### REQUIRED TASK
Put the lines of the material from the line containing "Image resolution: width=1568" through the end into a JSON list of strings, with one string per line and blank lines omitted.

### INPUT
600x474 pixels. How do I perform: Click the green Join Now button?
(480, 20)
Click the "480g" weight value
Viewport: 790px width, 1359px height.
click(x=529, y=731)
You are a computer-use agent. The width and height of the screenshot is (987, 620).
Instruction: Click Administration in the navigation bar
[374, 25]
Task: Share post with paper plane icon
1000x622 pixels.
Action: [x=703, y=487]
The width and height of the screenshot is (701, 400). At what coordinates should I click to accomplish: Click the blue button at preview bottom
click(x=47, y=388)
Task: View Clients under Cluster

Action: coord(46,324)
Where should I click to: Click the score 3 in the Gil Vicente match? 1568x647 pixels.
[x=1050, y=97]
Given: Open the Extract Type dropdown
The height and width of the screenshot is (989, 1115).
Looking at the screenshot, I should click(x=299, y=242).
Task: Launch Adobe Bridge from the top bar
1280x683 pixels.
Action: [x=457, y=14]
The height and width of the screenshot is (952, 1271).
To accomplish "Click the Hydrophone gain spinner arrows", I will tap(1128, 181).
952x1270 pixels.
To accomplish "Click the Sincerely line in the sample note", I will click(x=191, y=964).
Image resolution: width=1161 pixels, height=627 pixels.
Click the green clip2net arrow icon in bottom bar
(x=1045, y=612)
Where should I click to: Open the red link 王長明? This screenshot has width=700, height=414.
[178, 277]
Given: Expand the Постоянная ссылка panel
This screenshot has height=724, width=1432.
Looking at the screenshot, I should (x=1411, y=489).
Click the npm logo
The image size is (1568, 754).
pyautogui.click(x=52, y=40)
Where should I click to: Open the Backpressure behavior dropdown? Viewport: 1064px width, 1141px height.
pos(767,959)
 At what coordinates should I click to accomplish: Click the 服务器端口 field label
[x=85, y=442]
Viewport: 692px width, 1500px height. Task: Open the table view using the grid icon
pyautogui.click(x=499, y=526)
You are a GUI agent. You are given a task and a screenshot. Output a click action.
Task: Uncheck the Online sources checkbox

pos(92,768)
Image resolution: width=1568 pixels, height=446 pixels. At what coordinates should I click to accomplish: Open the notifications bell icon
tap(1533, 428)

### CORRECT OUTPUT
[
  "Image resolution: width=1568 pixels, height=446 pixels. At what coordinates should I click to accomplish: Open the notifications bell icon",
  "tap(1533, 428)"
]